I could be wrong since I am not a Rust developer but I do not think the MIR changes 9 times per year. I would imagine most releases do not touch the MIR these days.

You'd still have to do the releases in a separate schedule from the main gcc releases, something that the gccgo compiler doesn't do.

I think we might be talking past each other, because I never claimed otherwise. My point was that LLVM-IR is not a solution to anything becase LLVM-IR would have the same problem, LLVM has a separate release schedule from gcc. I think using the MIR is the best alternative which does not require writing and maintaining a separate frontend from rustc.

Since this implementation shares the frontend with rustc, there is no reason it would fall behind.

Ah, interesting. But can this implementation actually be built for architectures not supported by LLVM? I looked at the build instructions and the first build step involves building parts with the standard Rust compiler.

I also just realized that it's not the same backend as the one written by "redbrain" here [1].

> [1] https://github.com/redbrain/gccrs

Yes, it's a different attempt from redbrain's.

gcc-rust currently needs LLVM to build because that's the only good way to build Rust code, and gcc-rust (unlike, say, mrustc) uses Rust code. Once gcc-rust is on track, Rust code used by gcc-rust can be built by gcc-rust, and LLVM becomes unnecessary.

Sounds very good. I'll keep an eye on the project. I would love to see such a frontend merged into GCC upstream and I would definitely shell out some money for a Bountysource campaign to support the effort.

Most likely yes.
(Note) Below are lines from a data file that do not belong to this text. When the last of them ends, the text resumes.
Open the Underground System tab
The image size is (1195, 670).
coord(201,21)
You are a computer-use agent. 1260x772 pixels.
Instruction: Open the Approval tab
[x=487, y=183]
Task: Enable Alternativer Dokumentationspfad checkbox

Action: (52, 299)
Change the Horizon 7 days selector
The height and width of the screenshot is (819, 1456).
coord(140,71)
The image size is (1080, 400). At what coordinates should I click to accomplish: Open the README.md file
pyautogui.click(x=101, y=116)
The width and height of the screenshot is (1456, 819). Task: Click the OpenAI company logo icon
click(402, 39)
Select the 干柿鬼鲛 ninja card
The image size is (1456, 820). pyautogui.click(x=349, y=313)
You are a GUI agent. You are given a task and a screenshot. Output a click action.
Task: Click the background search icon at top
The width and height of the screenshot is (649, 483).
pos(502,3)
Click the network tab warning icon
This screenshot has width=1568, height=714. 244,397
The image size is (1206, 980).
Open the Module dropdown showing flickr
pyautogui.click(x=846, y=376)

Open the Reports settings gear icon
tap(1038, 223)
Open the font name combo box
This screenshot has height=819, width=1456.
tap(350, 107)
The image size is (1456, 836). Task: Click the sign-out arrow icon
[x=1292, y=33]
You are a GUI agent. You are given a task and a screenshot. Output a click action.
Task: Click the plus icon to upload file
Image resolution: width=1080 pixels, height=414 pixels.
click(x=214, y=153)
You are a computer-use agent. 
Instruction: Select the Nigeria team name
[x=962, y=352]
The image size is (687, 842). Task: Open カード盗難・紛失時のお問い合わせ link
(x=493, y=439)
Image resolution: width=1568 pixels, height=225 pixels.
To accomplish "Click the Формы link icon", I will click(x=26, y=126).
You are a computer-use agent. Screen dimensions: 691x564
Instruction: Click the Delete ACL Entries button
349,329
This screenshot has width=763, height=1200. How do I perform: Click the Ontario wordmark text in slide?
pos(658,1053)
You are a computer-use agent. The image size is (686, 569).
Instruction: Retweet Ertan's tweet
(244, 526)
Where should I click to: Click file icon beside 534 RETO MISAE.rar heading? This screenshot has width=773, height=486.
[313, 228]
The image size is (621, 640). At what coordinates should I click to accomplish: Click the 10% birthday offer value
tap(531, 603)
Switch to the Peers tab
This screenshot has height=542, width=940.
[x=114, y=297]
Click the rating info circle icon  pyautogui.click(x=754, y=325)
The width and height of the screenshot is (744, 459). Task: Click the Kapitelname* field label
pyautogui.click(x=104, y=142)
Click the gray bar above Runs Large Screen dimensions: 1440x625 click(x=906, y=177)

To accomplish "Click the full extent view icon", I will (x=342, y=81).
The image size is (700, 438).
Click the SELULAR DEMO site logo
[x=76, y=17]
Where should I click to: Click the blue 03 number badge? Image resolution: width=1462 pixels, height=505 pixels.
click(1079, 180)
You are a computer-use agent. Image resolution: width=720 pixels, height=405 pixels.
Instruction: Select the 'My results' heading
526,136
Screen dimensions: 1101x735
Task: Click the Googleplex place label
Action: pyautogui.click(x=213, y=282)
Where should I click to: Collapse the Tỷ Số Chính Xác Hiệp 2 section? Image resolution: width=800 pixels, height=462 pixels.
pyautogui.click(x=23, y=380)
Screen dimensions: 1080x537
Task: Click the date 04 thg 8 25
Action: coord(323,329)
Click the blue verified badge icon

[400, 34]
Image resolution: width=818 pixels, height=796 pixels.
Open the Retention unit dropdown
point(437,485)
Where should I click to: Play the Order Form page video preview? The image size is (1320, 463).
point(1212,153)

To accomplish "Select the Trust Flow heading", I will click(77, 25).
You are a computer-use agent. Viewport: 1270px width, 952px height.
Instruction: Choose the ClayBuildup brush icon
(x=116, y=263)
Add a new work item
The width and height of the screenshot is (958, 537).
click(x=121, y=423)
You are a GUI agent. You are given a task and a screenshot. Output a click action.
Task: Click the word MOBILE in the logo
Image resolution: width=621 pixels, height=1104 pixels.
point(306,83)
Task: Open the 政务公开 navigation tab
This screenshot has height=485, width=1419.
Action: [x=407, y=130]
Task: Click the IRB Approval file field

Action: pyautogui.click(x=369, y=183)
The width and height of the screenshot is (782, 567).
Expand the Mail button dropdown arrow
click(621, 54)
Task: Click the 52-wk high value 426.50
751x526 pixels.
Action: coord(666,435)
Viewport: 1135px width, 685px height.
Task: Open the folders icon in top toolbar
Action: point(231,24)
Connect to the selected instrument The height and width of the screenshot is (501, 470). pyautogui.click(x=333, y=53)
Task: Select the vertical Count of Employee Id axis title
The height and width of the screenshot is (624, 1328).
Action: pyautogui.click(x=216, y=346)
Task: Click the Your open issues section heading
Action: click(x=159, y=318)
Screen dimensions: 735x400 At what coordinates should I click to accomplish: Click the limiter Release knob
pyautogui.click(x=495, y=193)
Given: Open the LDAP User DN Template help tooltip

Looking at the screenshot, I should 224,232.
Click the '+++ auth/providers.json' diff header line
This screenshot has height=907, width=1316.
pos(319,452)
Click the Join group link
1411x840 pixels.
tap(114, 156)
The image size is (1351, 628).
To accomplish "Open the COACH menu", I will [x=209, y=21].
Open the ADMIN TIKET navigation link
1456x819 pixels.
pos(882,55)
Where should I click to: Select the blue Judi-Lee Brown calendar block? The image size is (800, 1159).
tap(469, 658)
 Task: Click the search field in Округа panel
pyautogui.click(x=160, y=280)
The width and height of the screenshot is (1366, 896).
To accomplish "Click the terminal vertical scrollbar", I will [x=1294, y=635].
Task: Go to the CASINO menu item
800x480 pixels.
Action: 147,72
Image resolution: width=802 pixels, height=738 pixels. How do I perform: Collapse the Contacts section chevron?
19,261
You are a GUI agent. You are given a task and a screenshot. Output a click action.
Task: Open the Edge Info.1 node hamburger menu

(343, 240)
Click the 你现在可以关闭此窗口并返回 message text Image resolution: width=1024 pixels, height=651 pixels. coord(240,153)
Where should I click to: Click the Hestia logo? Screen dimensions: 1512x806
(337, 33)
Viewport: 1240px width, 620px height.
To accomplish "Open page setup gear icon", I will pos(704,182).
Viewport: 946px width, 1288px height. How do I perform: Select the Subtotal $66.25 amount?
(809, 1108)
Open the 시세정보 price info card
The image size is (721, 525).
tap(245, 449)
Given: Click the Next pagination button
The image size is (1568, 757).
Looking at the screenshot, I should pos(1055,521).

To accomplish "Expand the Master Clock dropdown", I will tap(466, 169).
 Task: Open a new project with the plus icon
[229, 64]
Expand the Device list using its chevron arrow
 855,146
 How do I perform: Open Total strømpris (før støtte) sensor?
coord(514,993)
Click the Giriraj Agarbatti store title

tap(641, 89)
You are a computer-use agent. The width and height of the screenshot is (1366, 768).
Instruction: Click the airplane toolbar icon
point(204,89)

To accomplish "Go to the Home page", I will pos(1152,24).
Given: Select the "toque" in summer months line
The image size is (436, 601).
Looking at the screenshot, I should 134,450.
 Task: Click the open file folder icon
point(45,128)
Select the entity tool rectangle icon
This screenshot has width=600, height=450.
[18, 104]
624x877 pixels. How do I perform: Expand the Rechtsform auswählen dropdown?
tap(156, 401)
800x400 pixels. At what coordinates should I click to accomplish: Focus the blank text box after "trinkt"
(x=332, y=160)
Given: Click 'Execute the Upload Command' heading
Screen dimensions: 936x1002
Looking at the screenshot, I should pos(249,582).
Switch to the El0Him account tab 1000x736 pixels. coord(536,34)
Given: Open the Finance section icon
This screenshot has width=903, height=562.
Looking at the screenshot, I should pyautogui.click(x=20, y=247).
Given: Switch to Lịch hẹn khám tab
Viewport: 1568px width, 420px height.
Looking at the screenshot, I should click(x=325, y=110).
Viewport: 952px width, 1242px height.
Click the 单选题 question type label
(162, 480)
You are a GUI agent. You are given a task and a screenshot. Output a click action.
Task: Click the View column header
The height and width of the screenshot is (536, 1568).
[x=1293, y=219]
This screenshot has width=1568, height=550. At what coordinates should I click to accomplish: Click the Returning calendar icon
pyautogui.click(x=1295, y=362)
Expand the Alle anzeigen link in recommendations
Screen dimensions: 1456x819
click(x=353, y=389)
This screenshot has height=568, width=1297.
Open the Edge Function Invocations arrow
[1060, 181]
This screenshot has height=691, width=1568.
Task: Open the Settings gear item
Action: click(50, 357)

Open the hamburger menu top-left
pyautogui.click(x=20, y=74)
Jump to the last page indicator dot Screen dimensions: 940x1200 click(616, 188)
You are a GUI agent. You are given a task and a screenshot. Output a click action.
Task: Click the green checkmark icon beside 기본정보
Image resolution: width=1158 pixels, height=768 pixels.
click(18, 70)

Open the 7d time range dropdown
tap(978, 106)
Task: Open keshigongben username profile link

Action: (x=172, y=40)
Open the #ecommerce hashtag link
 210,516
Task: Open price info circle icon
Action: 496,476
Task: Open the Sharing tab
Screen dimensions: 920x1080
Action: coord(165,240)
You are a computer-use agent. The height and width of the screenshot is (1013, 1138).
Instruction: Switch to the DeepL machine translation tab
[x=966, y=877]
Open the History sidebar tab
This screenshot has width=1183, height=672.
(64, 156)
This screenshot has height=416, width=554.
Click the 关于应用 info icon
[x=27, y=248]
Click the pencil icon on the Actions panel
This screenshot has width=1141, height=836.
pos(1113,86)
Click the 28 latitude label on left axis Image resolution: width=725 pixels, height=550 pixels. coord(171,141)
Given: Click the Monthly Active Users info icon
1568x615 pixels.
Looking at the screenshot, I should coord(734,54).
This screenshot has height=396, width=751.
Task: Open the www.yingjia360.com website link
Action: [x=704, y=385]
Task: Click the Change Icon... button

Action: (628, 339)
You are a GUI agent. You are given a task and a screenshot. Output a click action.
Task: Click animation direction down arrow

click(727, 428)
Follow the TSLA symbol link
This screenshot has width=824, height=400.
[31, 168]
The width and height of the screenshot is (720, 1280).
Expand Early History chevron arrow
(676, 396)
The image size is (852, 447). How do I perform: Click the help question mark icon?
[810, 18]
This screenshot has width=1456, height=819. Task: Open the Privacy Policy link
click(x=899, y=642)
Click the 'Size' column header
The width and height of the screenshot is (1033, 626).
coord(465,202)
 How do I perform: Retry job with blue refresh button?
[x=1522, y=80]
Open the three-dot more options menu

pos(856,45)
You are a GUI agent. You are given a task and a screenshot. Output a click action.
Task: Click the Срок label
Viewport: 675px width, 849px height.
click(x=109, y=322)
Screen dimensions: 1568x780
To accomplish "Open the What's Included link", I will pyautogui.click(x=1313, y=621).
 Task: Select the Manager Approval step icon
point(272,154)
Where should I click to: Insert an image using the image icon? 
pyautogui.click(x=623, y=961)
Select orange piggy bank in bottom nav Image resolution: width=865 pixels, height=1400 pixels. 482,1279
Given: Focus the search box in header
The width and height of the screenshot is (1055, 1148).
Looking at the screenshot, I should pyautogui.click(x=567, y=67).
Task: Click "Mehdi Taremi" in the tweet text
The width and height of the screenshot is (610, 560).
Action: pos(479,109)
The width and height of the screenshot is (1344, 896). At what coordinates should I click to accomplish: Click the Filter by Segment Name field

This is also the same approach taken by D, with the same frontend being shared across dmd, gdc and ldc.

D comparison is very apt: Rust also would have one frontend with three backends, GCC, LLVM, and its own (Cranelift).

> its own (Cranelift)

Interesting. This is the first I've heard of Cranelift being used as anything other than a code generator for wasm runtimes. When would Cranelift be used instead of LLVM, and vice versa?

If I'm not mistaken, the pipeline is Rust -> MIR -> LLVM -> Binary. The GCC backend probably uses MIR, which is simpler than Rust itself.

Considering that it's more difficult to install upstream GCC than it is to install upstream rustc, there's ample opportunity for the distro snapshot that users would see to fall behind.

Were you able to get a sense of what counts as stable in this case? Is it about the rate at which new features are added, or more about keeping old code working?

I believe all old Rust code is kept 100% compatible with compiler updates. It's more about new features being added to the language at a rapid clip compared to languages like C++.

That will slow down I'm sure, but the Rust developers and users are aware of a number of things which are still holding the language back and need to be designed and implemented in the next few years. Big functionality stuff and usability stuff. But also a lot of work on the tooling and ecosystems which won't have anything to do with any language changes.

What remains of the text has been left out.